As we conducted our research, it became clear to us that the principles we uncovered were not simply applicable to outsourcing. In fact, our methodology had a transformative potential that could rival LEAN and Six Sigma and reach across all industries and markets to create sweeping changes in how business is done.
Along with this realization came a big challenge. Academic research isn’t typically adopted or embraced by the business world. Great research often remains trapped inside academia and obscure journals. Here’s a case in point: Even Nobel Prize laureate Oliver Williamson’s work in Transaction Cost Economics (which we reference often) is something most business professionals have not heard about, although it introduces foundational concepts that can greatly impact business transactions and contracts.
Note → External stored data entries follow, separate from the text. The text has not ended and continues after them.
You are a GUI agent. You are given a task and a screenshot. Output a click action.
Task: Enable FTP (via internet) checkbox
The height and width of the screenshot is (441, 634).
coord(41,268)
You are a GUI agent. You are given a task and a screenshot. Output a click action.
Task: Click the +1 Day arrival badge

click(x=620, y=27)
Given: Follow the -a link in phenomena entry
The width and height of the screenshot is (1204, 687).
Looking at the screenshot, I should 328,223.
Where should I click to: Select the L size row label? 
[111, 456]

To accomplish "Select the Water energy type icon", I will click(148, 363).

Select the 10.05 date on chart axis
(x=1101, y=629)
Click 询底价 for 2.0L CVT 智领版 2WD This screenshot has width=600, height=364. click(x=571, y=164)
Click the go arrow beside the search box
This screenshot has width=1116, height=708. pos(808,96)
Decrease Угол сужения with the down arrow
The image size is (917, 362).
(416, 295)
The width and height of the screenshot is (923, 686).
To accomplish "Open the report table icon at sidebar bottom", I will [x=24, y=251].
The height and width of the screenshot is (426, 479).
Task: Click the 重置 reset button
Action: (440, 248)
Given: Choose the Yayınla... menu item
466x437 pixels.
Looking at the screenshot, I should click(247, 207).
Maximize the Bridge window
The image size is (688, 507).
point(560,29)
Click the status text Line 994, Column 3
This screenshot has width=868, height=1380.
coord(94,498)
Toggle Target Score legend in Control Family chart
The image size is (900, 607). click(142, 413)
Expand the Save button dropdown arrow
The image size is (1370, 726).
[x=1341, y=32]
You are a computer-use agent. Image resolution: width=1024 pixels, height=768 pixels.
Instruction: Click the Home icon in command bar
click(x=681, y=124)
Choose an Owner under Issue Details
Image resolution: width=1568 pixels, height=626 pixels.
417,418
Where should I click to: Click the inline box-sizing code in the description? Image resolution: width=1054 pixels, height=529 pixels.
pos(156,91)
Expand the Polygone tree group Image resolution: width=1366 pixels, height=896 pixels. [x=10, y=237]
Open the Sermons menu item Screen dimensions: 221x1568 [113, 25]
How could we take our concept and get it to not just stand as good research, but to penetrate real businesses? We decided to take an open-source approach to our work by sharing shamelessly.
Creating relationships with individuals from the academic and private sectors, we believed, could expand our research and methodology in a way that would enable it to be widely adopted while continuing to evolve. Vested could still be studied by academics and at the same time be positioned to become a new business model.
Drawing from the concepts in Malcolm Gladwell’s book The Tipping Point, we found that Vested had the DNA necessary to become a dynamic, sustainable movement.
Movements are powerful vehicles that can bring about dramatic changes and spread a concept much farther than traditional marketing practices. They inspire passion and are focused on “win-win” results—just as the heart of Vested is that by working together towards mutual goals can the parties in a relationship reach their Desired Outcomes.
Along with Karl Manrodt and Mike Ledyard, I began traveling the globe, teaching and speaking to spread the Vested movement, first in the outsourcing and supply chain verticals and then to other industry sectors.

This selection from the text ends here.